● **EXERCISE PROMPT**:
Find the lines in the records that carry the word "computer". Copy each one.

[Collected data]
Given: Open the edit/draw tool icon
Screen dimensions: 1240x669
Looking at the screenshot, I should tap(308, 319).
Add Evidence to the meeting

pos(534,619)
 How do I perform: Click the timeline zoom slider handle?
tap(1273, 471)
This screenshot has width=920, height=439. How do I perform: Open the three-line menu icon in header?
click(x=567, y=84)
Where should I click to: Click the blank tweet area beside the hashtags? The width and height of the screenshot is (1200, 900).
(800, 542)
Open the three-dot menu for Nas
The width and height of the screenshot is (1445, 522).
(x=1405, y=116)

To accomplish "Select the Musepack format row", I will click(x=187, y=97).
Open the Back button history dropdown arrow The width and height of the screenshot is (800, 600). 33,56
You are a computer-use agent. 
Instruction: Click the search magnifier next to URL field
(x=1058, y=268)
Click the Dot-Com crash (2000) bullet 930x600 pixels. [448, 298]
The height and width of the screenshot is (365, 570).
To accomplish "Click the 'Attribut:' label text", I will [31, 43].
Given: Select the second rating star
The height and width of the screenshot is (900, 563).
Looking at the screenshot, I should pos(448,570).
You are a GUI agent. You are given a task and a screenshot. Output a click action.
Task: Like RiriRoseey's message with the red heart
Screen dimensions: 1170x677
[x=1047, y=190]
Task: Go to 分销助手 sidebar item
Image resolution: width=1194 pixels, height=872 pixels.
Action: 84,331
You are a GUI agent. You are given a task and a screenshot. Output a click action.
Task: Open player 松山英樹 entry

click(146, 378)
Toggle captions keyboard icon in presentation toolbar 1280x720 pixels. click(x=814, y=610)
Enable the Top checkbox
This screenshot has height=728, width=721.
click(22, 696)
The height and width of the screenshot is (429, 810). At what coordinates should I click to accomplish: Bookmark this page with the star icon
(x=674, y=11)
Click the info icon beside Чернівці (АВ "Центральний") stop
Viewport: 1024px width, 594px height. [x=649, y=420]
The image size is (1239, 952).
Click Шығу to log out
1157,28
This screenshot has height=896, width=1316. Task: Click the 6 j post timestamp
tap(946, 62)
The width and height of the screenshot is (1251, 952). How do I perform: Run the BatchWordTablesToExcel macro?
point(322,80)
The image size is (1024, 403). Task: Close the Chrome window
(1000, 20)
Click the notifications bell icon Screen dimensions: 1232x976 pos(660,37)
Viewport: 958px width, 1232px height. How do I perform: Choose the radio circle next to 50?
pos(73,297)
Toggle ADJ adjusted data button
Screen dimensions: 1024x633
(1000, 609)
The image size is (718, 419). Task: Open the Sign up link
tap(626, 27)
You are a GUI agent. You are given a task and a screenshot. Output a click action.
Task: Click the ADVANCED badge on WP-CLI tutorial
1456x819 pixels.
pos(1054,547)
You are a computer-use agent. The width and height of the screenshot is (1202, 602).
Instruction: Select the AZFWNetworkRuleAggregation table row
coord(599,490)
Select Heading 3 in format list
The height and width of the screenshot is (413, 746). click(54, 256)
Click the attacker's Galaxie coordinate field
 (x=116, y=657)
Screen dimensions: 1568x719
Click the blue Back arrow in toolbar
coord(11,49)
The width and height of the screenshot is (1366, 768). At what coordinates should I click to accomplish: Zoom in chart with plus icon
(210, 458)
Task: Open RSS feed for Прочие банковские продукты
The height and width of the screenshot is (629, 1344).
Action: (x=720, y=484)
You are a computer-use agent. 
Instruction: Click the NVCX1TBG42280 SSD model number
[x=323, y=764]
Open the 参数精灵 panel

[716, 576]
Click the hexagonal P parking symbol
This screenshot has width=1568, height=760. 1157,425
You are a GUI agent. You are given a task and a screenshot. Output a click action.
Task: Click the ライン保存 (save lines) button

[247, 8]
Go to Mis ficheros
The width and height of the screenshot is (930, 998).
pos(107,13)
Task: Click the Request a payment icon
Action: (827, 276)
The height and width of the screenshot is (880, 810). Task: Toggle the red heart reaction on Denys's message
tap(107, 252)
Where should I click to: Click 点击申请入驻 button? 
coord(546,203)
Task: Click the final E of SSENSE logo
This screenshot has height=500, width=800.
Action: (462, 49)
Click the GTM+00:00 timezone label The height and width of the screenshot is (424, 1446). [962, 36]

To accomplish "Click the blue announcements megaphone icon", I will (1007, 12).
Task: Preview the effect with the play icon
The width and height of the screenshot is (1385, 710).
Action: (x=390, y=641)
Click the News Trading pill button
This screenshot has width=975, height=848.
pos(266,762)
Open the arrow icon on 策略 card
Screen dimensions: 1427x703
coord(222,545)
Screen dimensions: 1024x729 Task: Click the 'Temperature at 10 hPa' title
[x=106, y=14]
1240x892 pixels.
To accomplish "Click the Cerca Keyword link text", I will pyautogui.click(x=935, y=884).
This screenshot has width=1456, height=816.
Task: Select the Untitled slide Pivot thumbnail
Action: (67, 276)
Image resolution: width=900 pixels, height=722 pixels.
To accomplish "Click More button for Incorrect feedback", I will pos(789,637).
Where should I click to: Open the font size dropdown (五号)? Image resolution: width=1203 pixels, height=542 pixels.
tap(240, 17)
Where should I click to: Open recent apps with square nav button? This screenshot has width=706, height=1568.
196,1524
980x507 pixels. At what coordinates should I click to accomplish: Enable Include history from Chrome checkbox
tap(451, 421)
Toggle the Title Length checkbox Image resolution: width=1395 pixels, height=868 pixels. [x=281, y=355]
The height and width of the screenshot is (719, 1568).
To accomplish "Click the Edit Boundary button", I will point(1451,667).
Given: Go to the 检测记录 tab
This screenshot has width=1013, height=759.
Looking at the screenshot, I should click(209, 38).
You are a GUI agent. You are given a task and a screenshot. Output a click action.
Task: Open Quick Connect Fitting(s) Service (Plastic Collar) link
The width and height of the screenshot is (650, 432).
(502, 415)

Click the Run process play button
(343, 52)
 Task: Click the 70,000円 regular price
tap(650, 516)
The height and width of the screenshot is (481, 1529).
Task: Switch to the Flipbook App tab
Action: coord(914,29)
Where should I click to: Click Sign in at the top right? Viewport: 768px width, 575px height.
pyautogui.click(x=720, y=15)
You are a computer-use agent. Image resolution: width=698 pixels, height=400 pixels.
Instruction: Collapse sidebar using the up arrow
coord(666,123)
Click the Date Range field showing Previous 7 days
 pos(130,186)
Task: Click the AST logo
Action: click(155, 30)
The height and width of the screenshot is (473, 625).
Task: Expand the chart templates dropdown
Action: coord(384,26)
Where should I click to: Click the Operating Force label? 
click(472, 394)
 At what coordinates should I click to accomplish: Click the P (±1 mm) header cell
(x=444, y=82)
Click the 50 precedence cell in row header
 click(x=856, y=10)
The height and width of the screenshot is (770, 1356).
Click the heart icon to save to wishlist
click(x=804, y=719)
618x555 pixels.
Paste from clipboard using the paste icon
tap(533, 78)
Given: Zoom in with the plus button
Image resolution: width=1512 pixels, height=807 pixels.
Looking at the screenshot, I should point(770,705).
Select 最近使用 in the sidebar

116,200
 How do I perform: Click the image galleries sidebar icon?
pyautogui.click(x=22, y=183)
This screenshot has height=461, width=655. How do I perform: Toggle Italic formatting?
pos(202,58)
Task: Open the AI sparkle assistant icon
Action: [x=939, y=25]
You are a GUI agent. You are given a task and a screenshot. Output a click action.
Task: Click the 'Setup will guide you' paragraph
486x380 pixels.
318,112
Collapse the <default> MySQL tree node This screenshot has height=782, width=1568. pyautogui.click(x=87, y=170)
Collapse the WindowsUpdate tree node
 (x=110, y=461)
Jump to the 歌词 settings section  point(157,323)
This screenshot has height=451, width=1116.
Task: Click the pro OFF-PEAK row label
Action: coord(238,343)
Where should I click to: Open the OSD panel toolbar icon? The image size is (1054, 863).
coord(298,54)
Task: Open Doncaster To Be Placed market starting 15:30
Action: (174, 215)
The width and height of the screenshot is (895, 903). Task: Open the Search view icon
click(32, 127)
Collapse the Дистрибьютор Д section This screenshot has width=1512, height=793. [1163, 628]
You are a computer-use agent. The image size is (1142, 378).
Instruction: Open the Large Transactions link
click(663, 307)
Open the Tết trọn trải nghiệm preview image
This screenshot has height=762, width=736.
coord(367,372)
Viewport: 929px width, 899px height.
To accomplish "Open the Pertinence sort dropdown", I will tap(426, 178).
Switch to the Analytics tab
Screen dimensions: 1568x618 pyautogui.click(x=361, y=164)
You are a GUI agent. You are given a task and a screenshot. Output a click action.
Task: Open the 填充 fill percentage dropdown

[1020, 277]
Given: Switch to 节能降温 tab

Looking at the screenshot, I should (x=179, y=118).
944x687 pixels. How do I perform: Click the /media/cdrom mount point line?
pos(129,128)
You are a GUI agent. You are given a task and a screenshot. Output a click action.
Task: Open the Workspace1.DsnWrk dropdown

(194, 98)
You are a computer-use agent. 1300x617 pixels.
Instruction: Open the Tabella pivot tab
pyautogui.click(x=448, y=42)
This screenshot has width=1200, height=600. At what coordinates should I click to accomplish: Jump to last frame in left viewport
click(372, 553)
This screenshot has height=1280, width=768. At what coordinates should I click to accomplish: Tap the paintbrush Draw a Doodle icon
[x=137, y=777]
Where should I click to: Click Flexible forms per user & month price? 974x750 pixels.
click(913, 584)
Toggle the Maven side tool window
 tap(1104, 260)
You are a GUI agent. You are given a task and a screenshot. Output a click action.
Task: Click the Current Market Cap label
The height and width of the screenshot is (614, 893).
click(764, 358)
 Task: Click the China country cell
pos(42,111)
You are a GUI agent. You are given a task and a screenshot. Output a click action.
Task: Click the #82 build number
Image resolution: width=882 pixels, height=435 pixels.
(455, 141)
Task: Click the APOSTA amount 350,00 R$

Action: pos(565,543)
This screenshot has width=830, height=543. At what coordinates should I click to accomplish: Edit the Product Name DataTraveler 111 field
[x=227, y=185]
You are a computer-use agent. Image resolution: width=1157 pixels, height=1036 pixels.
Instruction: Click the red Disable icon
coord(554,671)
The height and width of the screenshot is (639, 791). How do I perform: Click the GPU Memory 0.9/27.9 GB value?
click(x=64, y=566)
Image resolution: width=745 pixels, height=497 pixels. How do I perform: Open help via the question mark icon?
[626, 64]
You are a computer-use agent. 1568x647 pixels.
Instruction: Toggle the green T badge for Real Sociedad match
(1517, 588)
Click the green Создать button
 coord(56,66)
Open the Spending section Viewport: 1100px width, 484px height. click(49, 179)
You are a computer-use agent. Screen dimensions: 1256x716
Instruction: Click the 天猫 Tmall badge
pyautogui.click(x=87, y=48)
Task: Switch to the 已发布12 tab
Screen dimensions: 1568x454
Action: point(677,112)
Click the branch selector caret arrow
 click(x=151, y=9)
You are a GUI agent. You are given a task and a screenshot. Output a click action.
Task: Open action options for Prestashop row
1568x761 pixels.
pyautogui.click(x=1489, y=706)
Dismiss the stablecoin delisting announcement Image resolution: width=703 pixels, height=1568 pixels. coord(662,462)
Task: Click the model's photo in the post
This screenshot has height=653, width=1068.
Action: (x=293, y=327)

● **EXPECTED ANSWER**:
You are a computer-use agent. 
You are a computer-use agent. The width and height of the screenshot is (1202, 602).
You are a computer-use agent. 
You are a computer-use agent. Image resolution: width=698 pixels, height=400 pixels.
You are a computer-use agent. The image size is (1142, 378).
You are a computer-use agent. 1300x617 pixels.
You are a computer-use agent. Image resolution: width=1157 pixels, height=1036 pixels.
You are a computer-use agent. 1568x647 pixels.
You are a computer-use agent. Screen dimensions: 1256x716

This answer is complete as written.